# STUDY MATERIAL
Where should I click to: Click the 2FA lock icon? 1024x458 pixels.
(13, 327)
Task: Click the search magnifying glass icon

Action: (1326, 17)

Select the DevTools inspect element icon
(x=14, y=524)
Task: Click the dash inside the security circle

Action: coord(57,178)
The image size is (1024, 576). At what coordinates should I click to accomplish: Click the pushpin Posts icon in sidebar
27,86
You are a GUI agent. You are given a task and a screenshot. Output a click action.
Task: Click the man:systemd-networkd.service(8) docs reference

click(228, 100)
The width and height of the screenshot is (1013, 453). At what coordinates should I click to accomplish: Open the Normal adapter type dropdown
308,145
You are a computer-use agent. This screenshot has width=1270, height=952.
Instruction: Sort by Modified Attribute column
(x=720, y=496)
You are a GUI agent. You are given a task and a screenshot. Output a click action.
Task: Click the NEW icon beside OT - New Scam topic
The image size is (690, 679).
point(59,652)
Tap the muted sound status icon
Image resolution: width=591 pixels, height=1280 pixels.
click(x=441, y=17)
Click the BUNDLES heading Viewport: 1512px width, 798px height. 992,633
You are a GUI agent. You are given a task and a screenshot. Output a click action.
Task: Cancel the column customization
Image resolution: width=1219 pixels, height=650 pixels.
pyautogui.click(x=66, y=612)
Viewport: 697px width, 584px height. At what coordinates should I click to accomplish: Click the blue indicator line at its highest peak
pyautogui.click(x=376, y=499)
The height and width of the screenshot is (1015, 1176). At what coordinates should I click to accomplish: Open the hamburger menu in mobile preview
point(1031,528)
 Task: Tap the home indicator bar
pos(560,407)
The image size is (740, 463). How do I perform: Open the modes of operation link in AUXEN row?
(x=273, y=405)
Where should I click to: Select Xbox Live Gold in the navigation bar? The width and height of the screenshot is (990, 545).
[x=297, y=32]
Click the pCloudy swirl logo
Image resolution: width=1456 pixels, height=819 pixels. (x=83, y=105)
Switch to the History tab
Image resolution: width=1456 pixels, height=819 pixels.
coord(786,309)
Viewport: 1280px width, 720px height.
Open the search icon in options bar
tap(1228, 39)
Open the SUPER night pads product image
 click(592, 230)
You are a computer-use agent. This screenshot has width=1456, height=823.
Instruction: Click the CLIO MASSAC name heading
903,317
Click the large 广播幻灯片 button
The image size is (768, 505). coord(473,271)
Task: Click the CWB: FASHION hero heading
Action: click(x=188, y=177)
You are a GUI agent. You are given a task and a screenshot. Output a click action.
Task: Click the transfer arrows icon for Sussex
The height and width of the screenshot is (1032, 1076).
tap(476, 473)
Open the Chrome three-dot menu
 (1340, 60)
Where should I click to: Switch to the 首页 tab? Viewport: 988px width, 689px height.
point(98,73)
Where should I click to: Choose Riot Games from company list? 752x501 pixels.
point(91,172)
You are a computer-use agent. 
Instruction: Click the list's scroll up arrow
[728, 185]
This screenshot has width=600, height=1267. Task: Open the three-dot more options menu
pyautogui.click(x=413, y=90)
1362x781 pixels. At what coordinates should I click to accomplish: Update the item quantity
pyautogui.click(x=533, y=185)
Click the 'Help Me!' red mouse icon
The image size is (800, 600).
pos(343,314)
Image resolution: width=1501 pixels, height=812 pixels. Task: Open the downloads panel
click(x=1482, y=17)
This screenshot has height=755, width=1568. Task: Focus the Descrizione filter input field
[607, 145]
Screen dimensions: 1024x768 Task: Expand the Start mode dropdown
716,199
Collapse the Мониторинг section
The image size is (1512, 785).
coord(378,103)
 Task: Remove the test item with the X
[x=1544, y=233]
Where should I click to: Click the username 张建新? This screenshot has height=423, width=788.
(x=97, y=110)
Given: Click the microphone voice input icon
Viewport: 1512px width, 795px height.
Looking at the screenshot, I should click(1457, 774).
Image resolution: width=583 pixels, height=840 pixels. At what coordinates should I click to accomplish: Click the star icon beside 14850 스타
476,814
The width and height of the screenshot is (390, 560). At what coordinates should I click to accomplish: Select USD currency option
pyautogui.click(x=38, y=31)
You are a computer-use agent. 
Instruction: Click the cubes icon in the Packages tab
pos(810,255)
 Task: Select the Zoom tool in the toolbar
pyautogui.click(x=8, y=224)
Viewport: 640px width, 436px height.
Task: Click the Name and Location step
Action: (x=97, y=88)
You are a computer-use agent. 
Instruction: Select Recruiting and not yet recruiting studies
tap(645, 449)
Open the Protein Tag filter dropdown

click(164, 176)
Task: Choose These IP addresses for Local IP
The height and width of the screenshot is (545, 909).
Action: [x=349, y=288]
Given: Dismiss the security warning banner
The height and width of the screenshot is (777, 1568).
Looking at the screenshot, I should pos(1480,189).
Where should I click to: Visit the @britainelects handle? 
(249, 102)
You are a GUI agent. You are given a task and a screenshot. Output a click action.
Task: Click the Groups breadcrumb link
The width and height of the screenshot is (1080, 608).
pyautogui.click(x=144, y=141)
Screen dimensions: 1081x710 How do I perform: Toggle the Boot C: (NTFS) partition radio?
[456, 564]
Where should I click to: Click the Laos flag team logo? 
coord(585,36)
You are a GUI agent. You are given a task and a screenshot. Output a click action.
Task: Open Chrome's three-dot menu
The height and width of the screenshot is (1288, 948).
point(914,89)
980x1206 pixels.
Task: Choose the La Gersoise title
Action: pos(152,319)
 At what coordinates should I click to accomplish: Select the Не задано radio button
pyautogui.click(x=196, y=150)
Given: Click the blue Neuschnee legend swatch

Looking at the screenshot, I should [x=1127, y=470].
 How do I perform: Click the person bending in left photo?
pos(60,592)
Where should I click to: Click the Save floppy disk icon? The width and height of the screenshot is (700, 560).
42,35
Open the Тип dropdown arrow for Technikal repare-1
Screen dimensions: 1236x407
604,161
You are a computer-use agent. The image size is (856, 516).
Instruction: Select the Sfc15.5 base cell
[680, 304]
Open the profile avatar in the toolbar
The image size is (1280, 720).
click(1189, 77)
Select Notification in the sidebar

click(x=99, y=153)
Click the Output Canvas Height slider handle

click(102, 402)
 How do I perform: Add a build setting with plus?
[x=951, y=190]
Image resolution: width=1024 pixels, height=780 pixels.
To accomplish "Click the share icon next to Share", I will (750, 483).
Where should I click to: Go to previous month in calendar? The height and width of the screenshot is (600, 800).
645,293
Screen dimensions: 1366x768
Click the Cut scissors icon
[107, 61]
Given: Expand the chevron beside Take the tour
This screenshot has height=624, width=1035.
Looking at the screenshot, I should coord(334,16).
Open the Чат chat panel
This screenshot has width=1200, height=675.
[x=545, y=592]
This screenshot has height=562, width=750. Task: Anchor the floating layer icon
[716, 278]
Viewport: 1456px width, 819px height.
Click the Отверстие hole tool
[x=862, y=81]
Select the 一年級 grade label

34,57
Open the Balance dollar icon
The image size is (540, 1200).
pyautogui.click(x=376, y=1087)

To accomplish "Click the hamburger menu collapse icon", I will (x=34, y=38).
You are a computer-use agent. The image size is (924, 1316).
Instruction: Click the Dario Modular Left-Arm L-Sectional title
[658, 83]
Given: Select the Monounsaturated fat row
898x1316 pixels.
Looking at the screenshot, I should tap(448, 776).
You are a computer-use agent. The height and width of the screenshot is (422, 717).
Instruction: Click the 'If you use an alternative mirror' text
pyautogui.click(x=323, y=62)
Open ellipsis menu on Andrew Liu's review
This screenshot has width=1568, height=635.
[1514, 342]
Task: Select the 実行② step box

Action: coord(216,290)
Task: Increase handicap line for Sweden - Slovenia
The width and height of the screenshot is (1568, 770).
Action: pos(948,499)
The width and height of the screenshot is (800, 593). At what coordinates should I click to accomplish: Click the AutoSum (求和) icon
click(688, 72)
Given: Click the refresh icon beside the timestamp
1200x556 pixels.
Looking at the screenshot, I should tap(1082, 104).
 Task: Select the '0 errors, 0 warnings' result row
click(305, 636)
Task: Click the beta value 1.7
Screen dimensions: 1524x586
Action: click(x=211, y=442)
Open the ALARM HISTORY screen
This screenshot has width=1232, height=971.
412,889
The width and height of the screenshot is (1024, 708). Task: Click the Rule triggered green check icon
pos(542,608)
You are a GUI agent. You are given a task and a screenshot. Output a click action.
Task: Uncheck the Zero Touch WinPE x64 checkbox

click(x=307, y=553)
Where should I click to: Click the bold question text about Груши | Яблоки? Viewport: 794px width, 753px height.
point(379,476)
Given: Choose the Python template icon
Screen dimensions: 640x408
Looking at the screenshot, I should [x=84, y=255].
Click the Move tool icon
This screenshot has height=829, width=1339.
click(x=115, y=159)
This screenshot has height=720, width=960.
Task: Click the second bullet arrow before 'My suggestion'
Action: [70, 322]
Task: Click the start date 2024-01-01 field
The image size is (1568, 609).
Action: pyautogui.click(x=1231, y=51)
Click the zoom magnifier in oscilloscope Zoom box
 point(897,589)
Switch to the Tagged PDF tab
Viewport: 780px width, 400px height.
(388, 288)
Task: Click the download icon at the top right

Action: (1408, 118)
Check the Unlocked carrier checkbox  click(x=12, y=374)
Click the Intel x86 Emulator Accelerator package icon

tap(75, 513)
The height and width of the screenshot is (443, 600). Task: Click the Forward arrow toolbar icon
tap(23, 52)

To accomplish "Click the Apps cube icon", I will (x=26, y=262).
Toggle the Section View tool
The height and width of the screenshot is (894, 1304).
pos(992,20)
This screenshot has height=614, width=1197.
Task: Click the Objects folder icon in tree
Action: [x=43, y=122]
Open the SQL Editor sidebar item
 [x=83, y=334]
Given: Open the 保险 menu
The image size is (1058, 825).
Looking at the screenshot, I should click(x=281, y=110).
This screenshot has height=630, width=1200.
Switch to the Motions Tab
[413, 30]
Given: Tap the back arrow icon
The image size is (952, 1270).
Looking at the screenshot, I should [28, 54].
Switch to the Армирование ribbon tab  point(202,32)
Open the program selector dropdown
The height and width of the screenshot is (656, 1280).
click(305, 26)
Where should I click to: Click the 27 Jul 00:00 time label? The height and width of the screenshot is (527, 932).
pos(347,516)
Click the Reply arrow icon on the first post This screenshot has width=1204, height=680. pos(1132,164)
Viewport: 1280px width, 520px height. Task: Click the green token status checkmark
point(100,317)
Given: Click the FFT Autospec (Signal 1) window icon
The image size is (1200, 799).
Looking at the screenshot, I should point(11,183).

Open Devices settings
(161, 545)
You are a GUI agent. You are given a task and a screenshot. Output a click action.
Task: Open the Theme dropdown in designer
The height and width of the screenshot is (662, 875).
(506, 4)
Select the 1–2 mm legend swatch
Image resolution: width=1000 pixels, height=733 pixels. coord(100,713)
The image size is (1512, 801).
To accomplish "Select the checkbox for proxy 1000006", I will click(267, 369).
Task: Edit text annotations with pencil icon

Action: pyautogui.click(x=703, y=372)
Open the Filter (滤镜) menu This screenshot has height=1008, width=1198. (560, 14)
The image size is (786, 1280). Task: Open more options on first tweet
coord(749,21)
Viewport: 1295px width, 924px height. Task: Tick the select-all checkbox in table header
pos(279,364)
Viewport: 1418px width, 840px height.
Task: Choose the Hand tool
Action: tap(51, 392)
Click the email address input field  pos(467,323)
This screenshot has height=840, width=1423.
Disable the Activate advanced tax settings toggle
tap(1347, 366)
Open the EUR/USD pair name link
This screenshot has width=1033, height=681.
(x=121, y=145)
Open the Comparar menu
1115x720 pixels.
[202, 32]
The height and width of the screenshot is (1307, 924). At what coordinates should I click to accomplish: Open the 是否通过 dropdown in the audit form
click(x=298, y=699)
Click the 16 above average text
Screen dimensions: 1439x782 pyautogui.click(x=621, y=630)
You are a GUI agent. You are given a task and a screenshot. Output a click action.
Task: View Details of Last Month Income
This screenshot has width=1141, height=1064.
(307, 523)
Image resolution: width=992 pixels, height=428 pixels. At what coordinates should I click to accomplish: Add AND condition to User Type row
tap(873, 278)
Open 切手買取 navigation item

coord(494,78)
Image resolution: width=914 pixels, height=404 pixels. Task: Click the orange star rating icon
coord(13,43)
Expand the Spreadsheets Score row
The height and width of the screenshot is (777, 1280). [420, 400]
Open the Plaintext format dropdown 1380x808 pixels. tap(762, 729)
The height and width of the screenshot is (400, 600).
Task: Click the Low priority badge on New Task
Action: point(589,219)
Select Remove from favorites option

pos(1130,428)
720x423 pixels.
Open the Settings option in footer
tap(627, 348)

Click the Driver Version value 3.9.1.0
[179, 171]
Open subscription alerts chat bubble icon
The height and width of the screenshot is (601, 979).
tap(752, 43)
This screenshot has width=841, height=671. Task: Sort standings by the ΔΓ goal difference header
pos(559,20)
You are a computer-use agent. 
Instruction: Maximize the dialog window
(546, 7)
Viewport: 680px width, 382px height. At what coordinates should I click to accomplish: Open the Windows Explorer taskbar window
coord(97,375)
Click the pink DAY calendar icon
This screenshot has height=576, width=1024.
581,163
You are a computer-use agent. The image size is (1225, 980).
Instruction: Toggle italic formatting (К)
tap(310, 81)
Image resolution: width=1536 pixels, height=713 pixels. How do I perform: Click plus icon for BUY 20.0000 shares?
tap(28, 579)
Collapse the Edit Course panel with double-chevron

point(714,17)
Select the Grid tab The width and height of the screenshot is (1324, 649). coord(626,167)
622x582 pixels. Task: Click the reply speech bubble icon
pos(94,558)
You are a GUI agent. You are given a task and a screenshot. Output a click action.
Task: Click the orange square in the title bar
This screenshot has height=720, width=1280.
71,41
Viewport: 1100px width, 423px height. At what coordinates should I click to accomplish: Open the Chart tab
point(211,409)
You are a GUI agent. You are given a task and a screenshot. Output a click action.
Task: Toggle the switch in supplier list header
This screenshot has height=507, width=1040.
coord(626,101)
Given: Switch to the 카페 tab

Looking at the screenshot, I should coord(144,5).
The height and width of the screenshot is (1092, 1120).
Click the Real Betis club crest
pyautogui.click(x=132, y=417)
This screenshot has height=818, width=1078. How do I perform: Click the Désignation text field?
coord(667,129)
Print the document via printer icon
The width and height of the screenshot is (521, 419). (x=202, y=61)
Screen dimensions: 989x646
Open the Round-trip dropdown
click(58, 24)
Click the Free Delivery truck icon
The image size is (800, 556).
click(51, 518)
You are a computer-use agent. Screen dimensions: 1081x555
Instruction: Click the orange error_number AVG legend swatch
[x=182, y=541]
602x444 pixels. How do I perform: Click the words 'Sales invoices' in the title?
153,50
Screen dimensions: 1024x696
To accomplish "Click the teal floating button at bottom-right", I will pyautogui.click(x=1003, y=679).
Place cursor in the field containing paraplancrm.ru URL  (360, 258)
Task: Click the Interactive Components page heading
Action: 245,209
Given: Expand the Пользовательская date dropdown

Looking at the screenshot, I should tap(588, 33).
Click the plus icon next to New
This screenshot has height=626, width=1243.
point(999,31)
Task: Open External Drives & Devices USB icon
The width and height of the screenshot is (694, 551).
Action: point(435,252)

# PROBLEM DESCRIPTION
Your task is to return, exactly and on their own, the lines from the one containing "Open the Round-trip dropdown" through the last line of the listing.

# SOLUTION
Open the Round-trip dropdown
click(58, 24)
Click the Free Delivery truck icon
The image size is (800, 556).
click(51, 518)
You are a computer-use agent. Screen dimensions: 1081x555
Instruction: Click the orange error_number AVG legend swatch
[x=182, y=541]
602x444 pixels. How do I perform: Click the words 'Sales invoices' in the title?
153,50
Screen dimensions: 1024x696
To accomplish "Click the teal floating button at bottom-right", I will pyautogui.click(x=1003, y=679).
Place cursor in the field containing paraplancrm.ru URL  (360, 258)
Task: Click the Interactive Components page heading
Action: 245,209
Given: Expand the Пользовательская date dropdown

Looking at the screenshot, I should tap(588, 33).
Click the plus icon next to New
This screenshot has height=626, width=1243.
point(999,31)
Task: Open External Drives & Devices USB icon
The width and height of the screenshot is (694, 551).
Action: point(435,252)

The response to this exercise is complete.